__ИСХОДНЫЙ ТЕКСТ__

○ ○ ○ ○

Удивительные открытия делает ребенок, который рисует сам, не по заданию и не хором. Потрясающие. Взрослому сроду до этого не додуматься, только самым гениальным.
Я была потрясена просто до фибров души.

Только одну вещь расскажу.
Мне давали ссылку на рисунок, где солнышко ложится спать (я надеюсь, мама сейчас прочитает и напомнит, где рисунок лежит - все комментарии перерыла, не могу найти)
Черная такая постелька, и кружочек -солнышко - над ней.

И (внимание!) в центре кружочка-солнышка - черное пятнышко. Солнышко помечено тем же цветом, что постелька.

И знаете почему?
Потому что уже в два года ребенок почувствовал, что если человек что-то думает сделать, то это уже как бы существует. Он отмечает психическое действие!
Солнышко думает лечь в черную постельку.
И малыш его помечает черным - рисует "солнышкину мысль".

Научить такому нельзя.
Нужно только не мешать.

Вот эта способность изображать особым языком особые вещи (маленький ребенок не рисует реальность, зачем? Она и так существует. Он рисует только то, что живет в его душе) актуальна до 8 лет примерно.
Дальше уже ребенку важно рисовать так, чтобы было похоже.
И вот тут только пора начинать учить.

А до этого - грамотно сопровождать.

источник http://semirina.livejournal.com/

----------


## Домик в деревне

http://soznatelno.ru/avtor/ozerova/8...-09-22-02.html

Марина Озерова, педагог, психолог:

 Время от времени меня спрашивают о рисовании. Курс о рисовании я собирала по крупицам в течение многих лет, информации в сети или в литературе не так уж много, это моя излюбленная тема, и я ее не буду помещать в открытом доступе.

1. Первое, и главное: НЕ РИСУЙТЕ за ребенка. Ребенок должен САМ придумывать образ, иначе рисование как творческое занятие теряет смысл. Рисуя ему по его просьбе машинку, девочку, зайчика и т.п. вы только закрепляете шаблон, из которого потом не выбраться. Поскольку мышление у ребенка образное, это ограничение мышления, а не только изображения чего-либо. К этому же пункту относятся детские раскраски - совершенно ненужная вещь, внушающая ребенку невозможность собственного творчества.

2. Избавьтесь от фломастеров, поскольку они очень вредный материал. В чем их негативное влияние:
- они не дают возможность смешивать цвета;
- неестественные, слишком яркие цвета;
- не дают управлять собой, т.е. ребенку не нужно прикладывать усилия, так как при рисовании карандашом или мелком, фломастер почти не требует нажима. Невозможно регулировать нажим.

○ ○ ○ ○

__ФРАГМЕНТЫ СТРОК__
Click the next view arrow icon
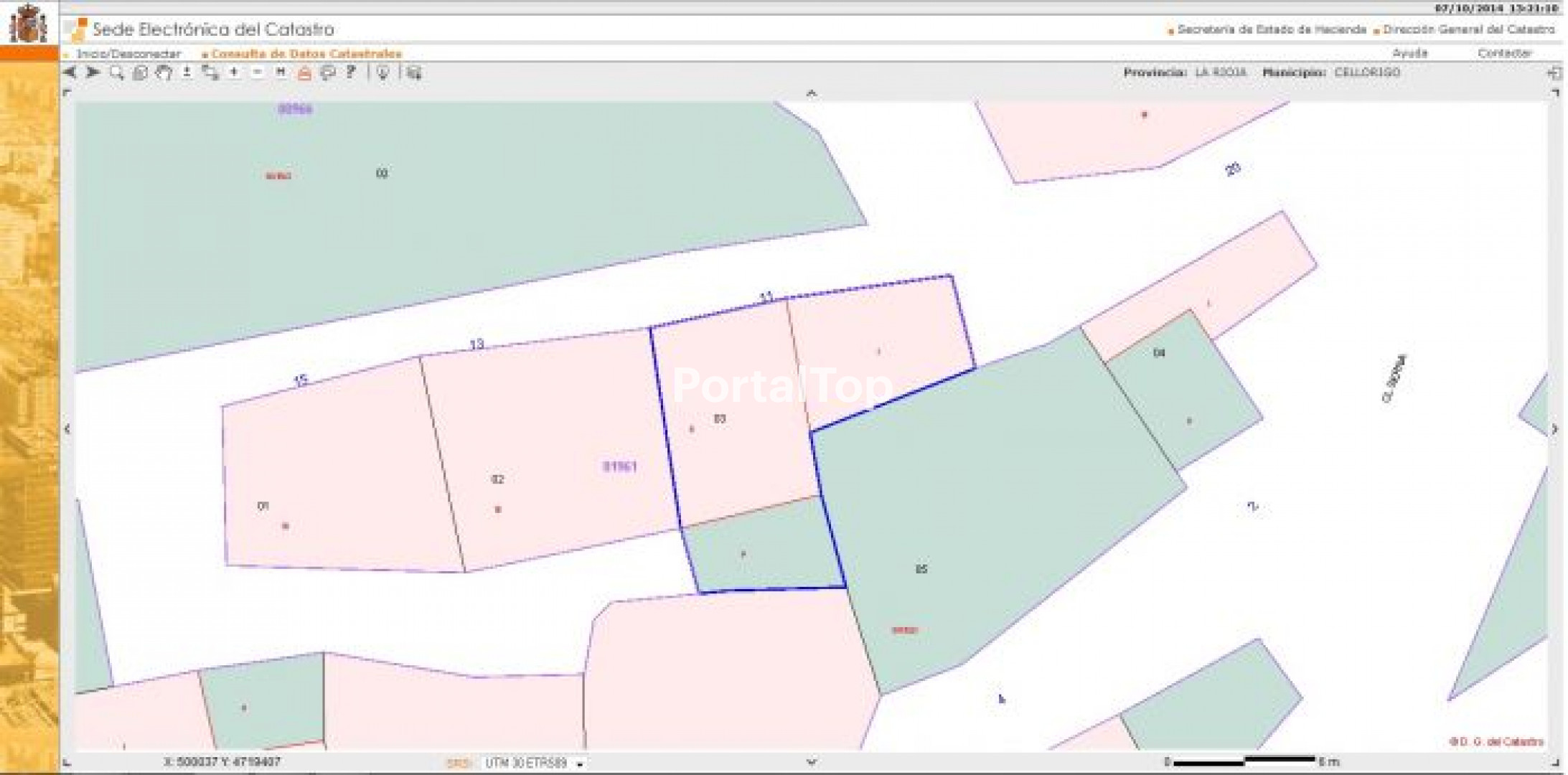click(x=93, y=72)
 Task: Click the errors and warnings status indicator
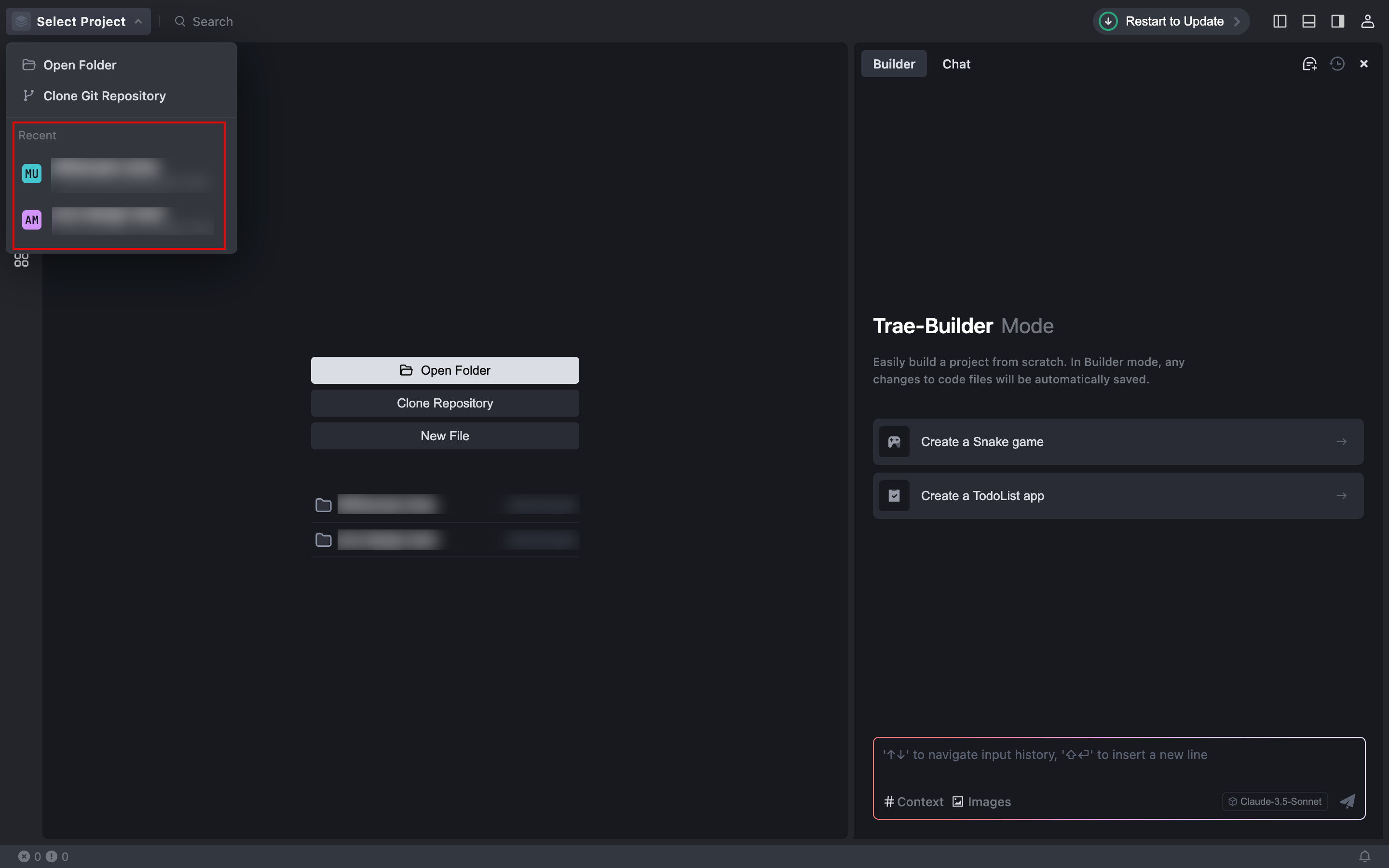click(43, 856)
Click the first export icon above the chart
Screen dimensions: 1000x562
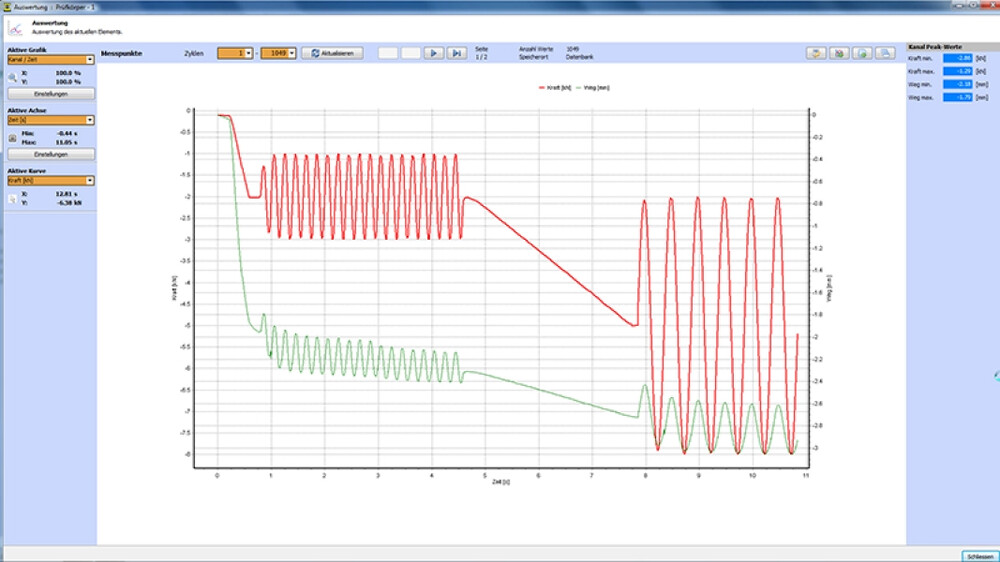point(816,53)
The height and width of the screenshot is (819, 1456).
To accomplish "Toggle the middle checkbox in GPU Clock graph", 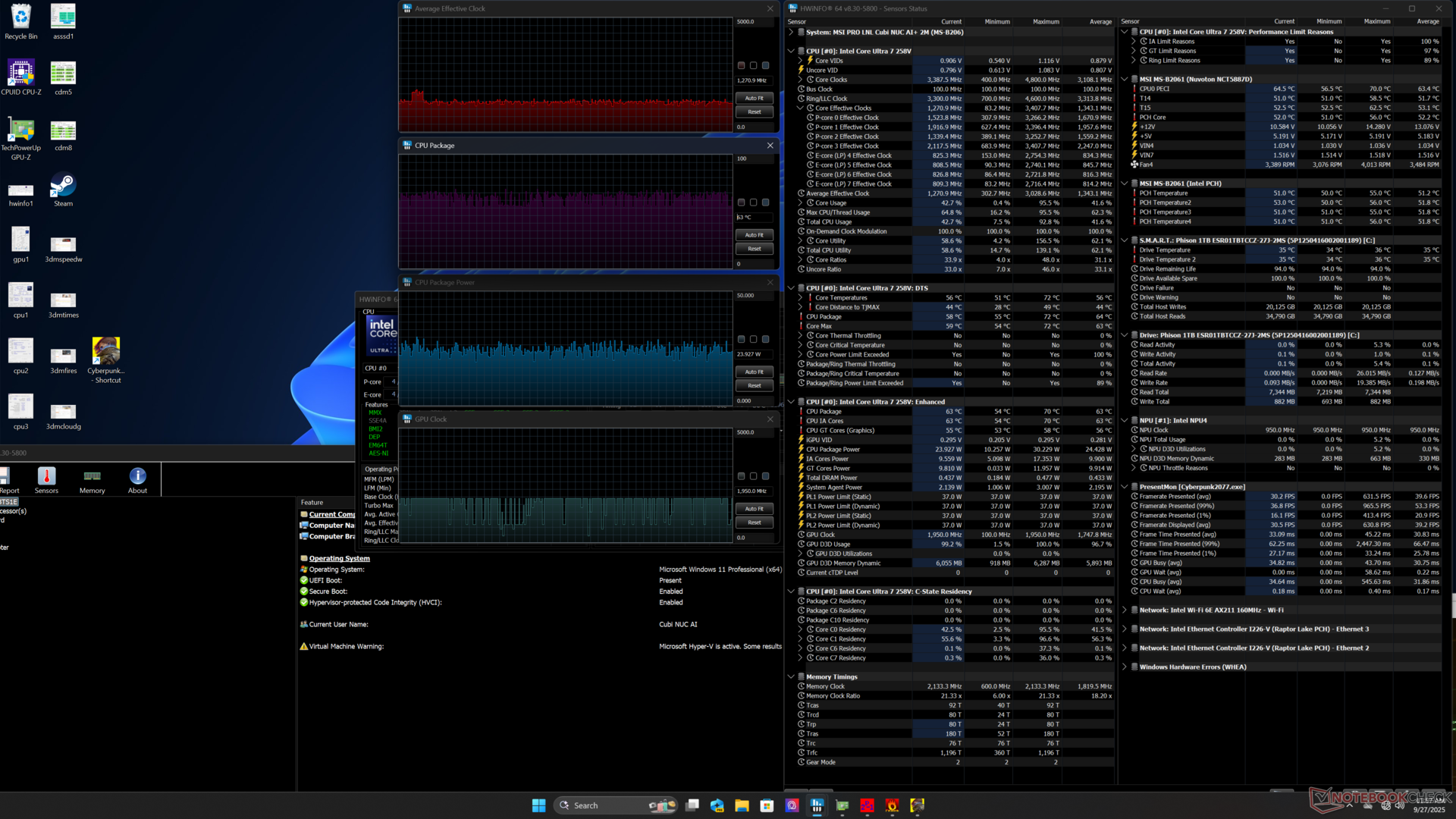I will pyautogui.click(x=753, y=476).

○ ○ ○ ○

__УСЛОВИЕ ЗАДАНИЯ__
Перечислите все отрицательные свойства фломастеров, указанные в исходном тексте.

__ВЫПОЛНЕННОЕ ЗАДАНИЕ__
1. Не дают возможности смешивать цвета.
2. Имеют неестественные, слишком яркие цвета.
3. Не дают управлять собой: ребенку не нужно прикладывать усилия, фломастер почти не требует нажима, и регулировать нажим невозможно.